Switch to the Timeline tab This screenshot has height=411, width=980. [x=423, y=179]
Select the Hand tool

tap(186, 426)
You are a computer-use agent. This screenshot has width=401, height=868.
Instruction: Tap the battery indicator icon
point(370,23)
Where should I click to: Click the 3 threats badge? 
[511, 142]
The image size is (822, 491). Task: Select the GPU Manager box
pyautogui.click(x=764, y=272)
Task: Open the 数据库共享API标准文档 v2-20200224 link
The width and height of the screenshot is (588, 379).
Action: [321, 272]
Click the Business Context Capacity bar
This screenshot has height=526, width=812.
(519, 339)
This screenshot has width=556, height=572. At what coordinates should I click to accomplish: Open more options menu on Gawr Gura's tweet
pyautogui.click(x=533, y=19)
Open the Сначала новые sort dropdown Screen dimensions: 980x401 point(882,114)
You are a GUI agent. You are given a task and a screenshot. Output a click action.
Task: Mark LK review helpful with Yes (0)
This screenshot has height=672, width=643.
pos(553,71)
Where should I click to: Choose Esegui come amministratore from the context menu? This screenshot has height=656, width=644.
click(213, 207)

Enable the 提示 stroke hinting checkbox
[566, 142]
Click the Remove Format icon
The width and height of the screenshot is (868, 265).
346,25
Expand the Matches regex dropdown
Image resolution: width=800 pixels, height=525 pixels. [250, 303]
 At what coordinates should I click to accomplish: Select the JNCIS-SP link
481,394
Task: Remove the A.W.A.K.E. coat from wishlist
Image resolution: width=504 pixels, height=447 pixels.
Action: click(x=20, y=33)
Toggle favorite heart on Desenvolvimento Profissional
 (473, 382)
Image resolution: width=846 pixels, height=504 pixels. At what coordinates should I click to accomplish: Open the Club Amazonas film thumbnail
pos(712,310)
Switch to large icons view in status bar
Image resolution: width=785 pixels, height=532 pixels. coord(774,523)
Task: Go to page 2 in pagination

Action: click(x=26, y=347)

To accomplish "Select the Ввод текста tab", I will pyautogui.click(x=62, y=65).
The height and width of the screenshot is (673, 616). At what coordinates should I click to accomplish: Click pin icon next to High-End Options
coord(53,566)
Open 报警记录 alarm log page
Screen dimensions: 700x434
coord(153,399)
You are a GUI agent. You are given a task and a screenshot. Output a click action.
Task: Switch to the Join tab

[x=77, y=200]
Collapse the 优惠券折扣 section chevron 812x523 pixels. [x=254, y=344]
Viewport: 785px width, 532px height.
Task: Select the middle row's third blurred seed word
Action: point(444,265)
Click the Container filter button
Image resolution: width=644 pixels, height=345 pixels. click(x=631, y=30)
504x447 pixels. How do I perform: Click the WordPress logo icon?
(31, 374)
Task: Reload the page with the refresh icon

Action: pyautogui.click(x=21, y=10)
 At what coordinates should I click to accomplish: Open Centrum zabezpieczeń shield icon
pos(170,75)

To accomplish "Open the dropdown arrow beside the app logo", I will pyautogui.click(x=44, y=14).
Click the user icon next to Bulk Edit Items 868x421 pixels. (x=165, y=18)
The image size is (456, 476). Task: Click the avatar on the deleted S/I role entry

**HOW TO COMPLETE THIS TASK**
What is needed is a word-for-word restatement of every line from the one with "This screenshot has height=672, width=643." to the end of the entries above.

**SOLUTION TO THE EXERCISE**
This screenshot has height=672, width=643.
pos(553,71)
Where should I click to: Choose Esegui come amministratore from the context menu? This screenshot has height=656, width=644.
click(213, 207)

Enable the 提示 stroke hinting checkbox
[566, 142]
Click the Remove Format icon
The width and height of the screenshot is (868, 265).
346,25
Expand the Matches regex dropdown
Image resolution: width=800 pixels, height=525 pixels. [250, 303]
 At what coordinates should I click to accomplish: Select the JNCIS-SP link
481,394
Task: Remove the A.W.A.K.E. coat from wishlist
Image resolution: width=504 pixels, height=447 pixels.
Action: click(x=20, y=33)
Toggle favorite heart on Desenvolvimento Profissional
 (473, 382)
Image resolution: width=846 pixels, height=504 pixels. At what coordinates should I click to accomplish: Open the Club Amazonas film thumbnail
pos(712,310)
Switch to large icons view in status bar
Image resolution: width=785 pixels, height=532 pixels. coord(774,523)
Task: Go to page 2 in pagination

Action: click(x=26, y=347)

To accomplish "Select the Ввод текста tab", I will pyautogui.click(x=62, y=65).
The height and width of the screenshot is (673, 616). At what coordinates should I click to accomplish: Click pin icon next to High-End Options
coord(53,566)
Open 报警记录 alarm log page
Screen dimensions: 700x434
coord(153,399)
You are a GUI agent. You are given a task and a screenshot. Output a click action.
Task: Switch to the Join tab

[x=77, y=200]
Collapse the 优惠券折扣 section chevron 812x523 pixels. [x=254, y=344]
Viewport: 785px width, 532px height.
Task: Select the middle row's third blurred seed word
Action: point(444,265)
Click the Container filter button
Image resolution: width=644 pixels, height=345 pixels. click(x=631, y=30)
504x447 pixels. How do I perform: Click the WordPress logo icon?
(31, 374)
Task: Reload the page with the refresh icon

Action: pyautogui.click(x=21, y=10)
 At what coordinates should I click to accomplish: Open Centrum zabezpieczeń shield icon
pos(170,75)

To accomplish "Open the dropdown arrow beside the app logo", I will pyautogui.click(x=44, y=14).
Click the user icon next to Bulk Edit Items 868x421 pixels. (x=165, y=18)
The image size is (456, 476). Task: Click the avatar on the deleted S/I role entry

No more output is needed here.